What the task asks
Copy the lines running from the one that contains "The height and" to the end of the entries below, exactly and with no pictures.

───── Data to use

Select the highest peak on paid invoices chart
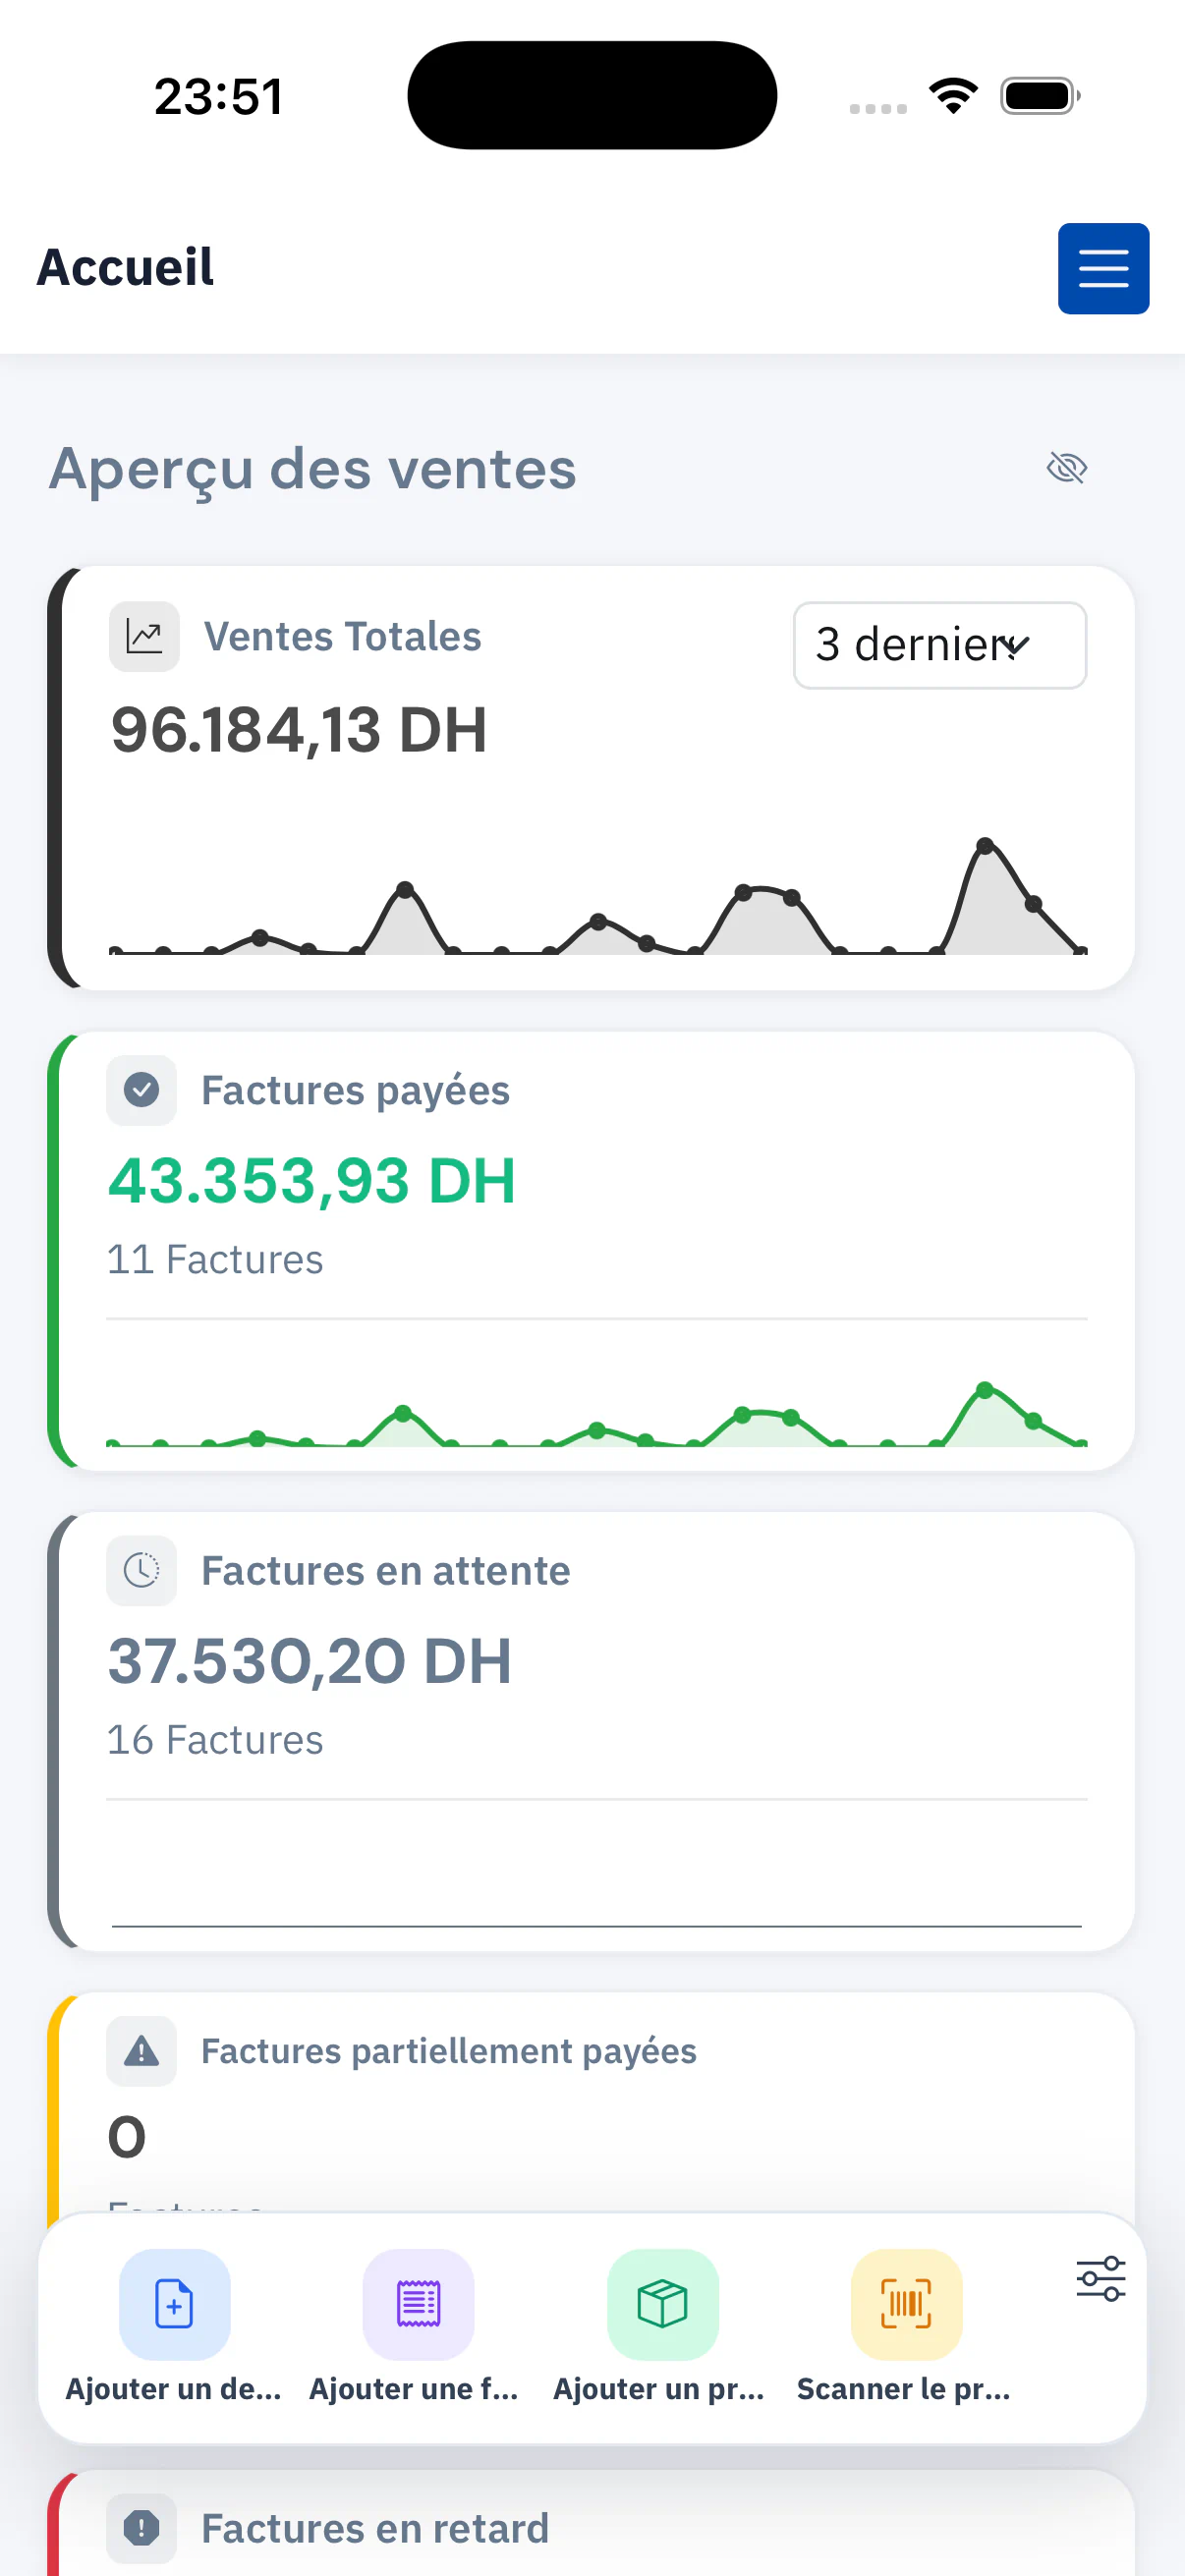 [x=984, y=1389]
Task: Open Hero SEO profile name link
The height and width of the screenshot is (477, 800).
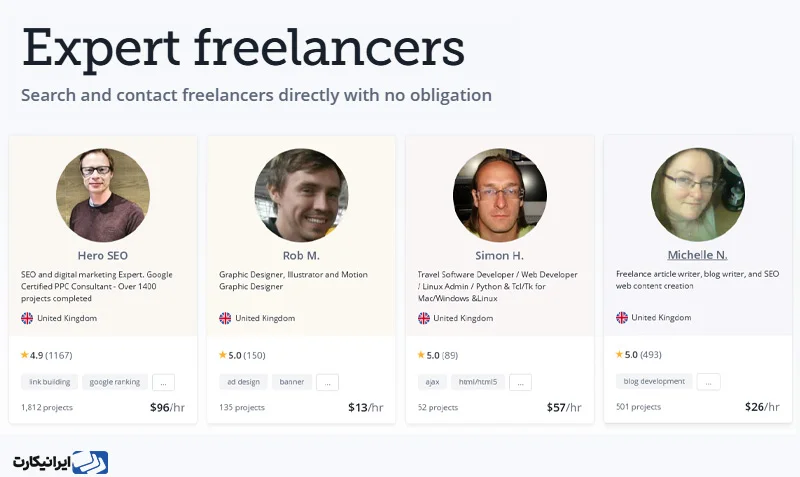Action: coord(103,256)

──────────

Problem solution
The height and width of the screenshot is (477, 800).
Action: coord(103,256)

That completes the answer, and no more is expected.